Flourish Sabastine

Personal information
- Date of birth: 20 October 2004 (age 21)
- Place of birth: Aba, Nigeria
- Height: 1.64 m (5 ft 5 in)
- Position: Striker

Team information
- Current team: Benfica

Youth career
- Unnich FA

Senior career*
- Years: Team / Apps / (Gls)
- 2023: Bayelsa Queens
- 2023–2024: Stade de Reims / 2 / (0)
- 2024–2025: Galatasaray / 18 / (1)
- 2025–2026: Fenerbahçe / 25 / (12)
- 2026–: Benfica / 0 / (0)

International career
- 2022–2024: Nigeria U20 / 8 / (3)
- 2022–: Nigeria / 1 / (0)

= Flourish Sabastine =

Nigerian association football player

Flourish Chioma Sabastine (born 20 October 2004) is a Nigerian professional footballer who plays as a striker for Benfica and the Nigeria women's national team.

==Club career==
On 6 October 2023, Sabastine signed a contract with French club Stade de Reims.

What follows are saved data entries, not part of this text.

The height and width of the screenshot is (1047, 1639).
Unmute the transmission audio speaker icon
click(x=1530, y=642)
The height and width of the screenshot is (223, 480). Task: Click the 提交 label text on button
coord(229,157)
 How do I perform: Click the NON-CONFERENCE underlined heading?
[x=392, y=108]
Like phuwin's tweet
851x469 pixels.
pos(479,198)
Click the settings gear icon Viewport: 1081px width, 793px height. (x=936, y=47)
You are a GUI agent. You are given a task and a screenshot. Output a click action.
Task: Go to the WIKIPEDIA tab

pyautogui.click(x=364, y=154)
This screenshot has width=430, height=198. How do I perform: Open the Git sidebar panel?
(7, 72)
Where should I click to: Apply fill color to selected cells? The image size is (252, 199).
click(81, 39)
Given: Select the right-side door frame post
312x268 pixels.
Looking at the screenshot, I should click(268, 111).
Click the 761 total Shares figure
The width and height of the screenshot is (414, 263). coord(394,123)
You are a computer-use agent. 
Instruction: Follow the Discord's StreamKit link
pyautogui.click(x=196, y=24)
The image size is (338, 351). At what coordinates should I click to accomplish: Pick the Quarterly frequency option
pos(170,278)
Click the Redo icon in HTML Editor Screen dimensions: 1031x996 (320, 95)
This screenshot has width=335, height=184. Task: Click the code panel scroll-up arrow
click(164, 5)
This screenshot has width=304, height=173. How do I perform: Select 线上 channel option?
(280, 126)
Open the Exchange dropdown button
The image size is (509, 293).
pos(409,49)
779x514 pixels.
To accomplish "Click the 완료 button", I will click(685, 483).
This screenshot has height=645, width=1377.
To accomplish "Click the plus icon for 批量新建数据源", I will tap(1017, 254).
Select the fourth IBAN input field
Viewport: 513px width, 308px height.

On 3 November 2024, she joined Galatasaray on a one-year contract.

On 18 July 2025, she signed a one-year contract with Turkish club Fenerbahçe.

==International career==
She was included in the Nigeria U20 squad for in 2022 and 2024 FIFA U-20 Women's World Cup.

She made her senior international debut on 6 October 2022 in a friendly match in Kobe, replacing Uchenna Kanu for the last nine minutes of a 2–0 loss against Japan.